Credibility on the line over top postings
Soon, the Government will announce that it has, or has not, appointed Carson Wen Ka-shuen to the post of Solicitor-General. If the decision goes in his favour, not everyone will be happy.
The disapproval will not come exclusively from the liberal camp, with its visceral distrust of anyone associated with mainland political institutions. Nor will it be confined only to those who believe a Solicitor-General should have the advocacy experience to represent the Government in court, a bill Mr Wen does not fit.
Mr Wen also has another skeleton in his professional cupboard, although it is hardly a secret. In November 1995, he was censured by the Law Society Disciplinary Tribunal for identifying 18 of his clients in a magazine article in breach of the Solicitors' Practice Promotion Code.
Even those who do not see his political background and lack of advocacy experience as problematic may be less willing to accept a censured lawyer. Lawyers are quick to point out that a censure is not, in itself, a barrier to employment. To be censured is not to be struck off or forbidden to practise. It would not, for instance, bar Mr Wen from standing as a candidate for election as Law Society president, let alone applying for a job in government.

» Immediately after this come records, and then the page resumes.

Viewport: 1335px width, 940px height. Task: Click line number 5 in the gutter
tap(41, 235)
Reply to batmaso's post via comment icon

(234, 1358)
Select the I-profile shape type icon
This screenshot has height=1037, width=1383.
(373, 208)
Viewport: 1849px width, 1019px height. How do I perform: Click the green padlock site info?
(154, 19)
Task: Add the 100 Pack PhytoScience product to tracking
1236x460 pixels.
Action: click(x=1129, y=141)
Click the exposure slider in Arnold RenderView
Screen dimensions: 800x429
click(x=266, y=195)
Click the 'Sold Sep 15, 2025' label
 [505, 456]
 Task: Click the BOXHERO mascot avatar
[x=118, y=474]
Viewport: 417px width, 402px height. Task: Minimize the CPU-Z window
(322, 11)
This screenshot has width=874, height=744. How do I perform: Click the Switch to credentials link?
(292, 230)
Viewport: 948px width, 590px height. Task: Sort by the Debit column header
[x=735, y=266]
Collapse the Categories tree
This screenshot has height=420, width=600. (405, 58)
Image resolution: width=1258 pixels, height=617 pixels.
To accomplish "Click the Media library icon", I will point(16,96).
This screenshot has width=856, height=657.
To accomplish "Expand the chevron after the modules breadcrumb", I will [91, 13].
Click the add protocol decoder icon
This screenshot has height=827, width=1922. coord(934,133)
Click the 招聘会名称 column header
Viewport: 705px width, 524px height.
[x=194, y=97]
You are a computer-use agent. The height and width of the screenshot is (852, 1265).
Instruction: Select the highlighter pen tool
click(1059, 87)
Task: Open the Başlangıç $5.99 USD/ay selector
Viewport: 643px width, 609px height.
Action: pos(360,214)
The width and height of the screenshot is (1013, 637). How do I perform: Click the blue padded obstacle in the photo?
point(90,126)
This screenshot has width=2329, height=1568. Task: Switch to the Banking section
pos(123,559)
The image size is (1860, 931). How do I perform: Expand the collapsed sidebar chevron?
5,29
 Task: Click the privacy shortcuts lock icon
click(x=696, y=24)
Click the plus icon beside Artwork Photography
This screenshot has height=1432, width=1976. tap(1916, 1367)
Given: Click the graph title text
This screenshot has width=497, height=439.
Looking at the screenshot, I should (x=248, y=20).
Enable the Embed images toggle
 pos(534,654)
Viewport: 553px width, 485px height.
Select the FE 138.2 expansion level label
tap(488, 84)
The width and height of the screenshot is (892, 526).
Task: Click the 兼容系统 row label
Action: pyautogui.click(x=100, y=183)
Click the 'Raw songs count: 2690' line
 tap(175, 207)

If Mr Wen were to stand for president it would be up to individual members to decide if they trusted him to lead the society. Similarly, it is up to the Government to decide whether the episode, which Mr Wen is quite open about, damages his credibility sufficiently to make him a liability.
Hong Kong does not, yet, go in for the kind of destructive examination of public-servants' private lives which can bring down incumbent United States presidents or destroy the careers of leading political figures. If Mr Wen says that nothing ill was intended, we may question his judgment. But we are in no position to judge his integrity.
But the Government does have to approach the decision with a touch more political sensitivity than it would, say, in appointing a junior law officer. And if the Government does take a generous view of Mr Wen's weaknesses, it must make doubly sure there are no doubts over its other appointments.
Unfortunately, this is one of several areas where the administration is accident-prone. The row over the appointment of civil servant Alice Tai Yuen-ying as Ombudsman, despite obvious questions over her suitability for a job that requires her to be a thorn in the Government's flesh - and possibly investigate complaints against a department led by her husband - is only one of a series.
The row over the appointment of a Government Information Co-ordinator at the rank and salary of policy secretary caused a stir the Government had clearly not foreseen.
Questions were also raised about the appointment of Edgar Cheng Wai-kin as the future head of the Central Policy Unit (CPU), while he was still involved in the Commission of Inquiry on the New Airport.
Would his new job at the head of the Government's think-tank make him uncomfortable criticising top officials? There were similar doubts over the appointment to the CPU of the former editor of the mainland-backed Ta Kung Pao, Tsang Tak-sing, who it was felt might have been brought in to represent Beijing's thinking.
Alone, none of these appointments would shake the credibility of a well-trusted and popular government. Taken together they build a picture of insensitivity and even a readiness to overlook possible conflicts of interest that undermine its authority. It might be unfair to make Mr Wen the scapegoat for previous mistakes, but the Government should still think twice before appointing him.